What do Rahul Gandhi and Sharad Pawar discuss when they are on a sight-seeing tour of the excellent work being done in Pawar’s factories? Do they stick to the welfare of the local community and the potential for agro-businesses? Or do they also discuss which one of them could become Prime Minister in case Dr Manmohan Singh thinks, once the votes are in and the verdict is the expected mishmash, that he simply does not feel healthy enough to carry the burden of a Cabinet that consists not of equals but of opposites? I can’t imagine that they would be saying “Pahle aap” to each other. In fact, a close confidant of Pawar, Govindrao Adik, might have indicated what is on the former’s mind by suggesting that Rahul Gandhi should be an apprentice — a sort of trainee Prime Minister — for ten years under Pawar so that he can understand the fibre of the ropes that bind this nation.

Sharad Pawar is not alone in declaring his bid for the Prime Ministership after the 2009 general elections. Lalu Yadav has not hidden such ambitions, although he may be hampered this year by the awkward possibility that his party’s tally may not enter double digits. The thought also seems to have crossed the mind of his Bihari colleague Ram Vilas Paswan. Leaders outside the UPA have been a shade more discreet, but lack of transparency should not mean that they would not grasp at the chair if the mildest glimmer of a chance came their way. H.D. Deve Gowda is surely checking up on the number of auspicious days in May with his astrologer. In fact, the only person not checking up with any astrologer is probably the declared NDA nominee for the job, L.K. Advani, not because he doesn’t the job but because he doesn’t want to be near astrologers.

Compare this with the situation five years ago. The parties that later created the UPA, including the Congress and its electoral allies, entered the last general election without anyone in the starring role of potential Prime Minister. Mrs Sonia Gandhi was hesitant; Rahul Gandhi was too young; and no one else was bothered by the thought.

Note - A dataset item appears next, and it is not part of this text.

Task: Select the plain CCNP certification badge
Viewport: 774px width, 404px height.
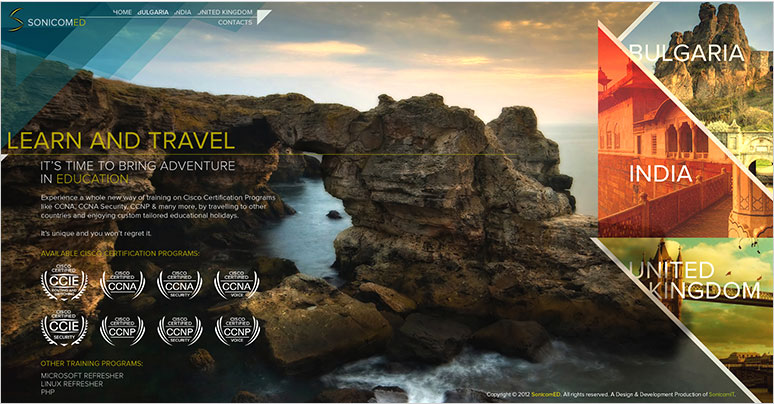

What does this rash of potential PMs indicate? First, Pawar and leaders of the middle space between the Congress and the BJP seem quite confident that neither the Congress nor the BJP will get enough seats to become the uncontested claimants for the post. It is natural for a politician like Pawar to feel that parties against him — in this case the BJP — will lose. What is significant is that he should feel that the Congress is sinking. If Pawar thought that the Congress would get 160 seats, or even retain what it has in the present Parliament, he would not be wasting his breath or pumping up the expectations of his party.

He is also very certain that without a substantial victory the Congress will not be able to claim the office for Rahul Gandhi. He is equally sanguine that the present combination of the UPA will not get a majority on its own, and therefore will need support from parties in the Third Front as well as in the NDA. He is sure that his personal contacts will make him the magnet for the next coalition.

He is unperturbed by ideology. The principal glue of the UPA was a common desire to keep the BJP out of office, but Pawar has jumped across the BJP and moved to its extreme by reaching out to the Shiv Sena. It will be interesting to see whether this affects Muslim support for him in the coming elections. It would be illogical if it did not, but then logic is not always the main motivator for the electorate.

One reason why this general election seems enervating rather than energising, or even enigmatic, is because of a growing consensus in the political class that it will be a fractured House with no clear winner. The results of 16 May are seen as a starting point on the road to power, not as a destination. The game has begun for the result of the results.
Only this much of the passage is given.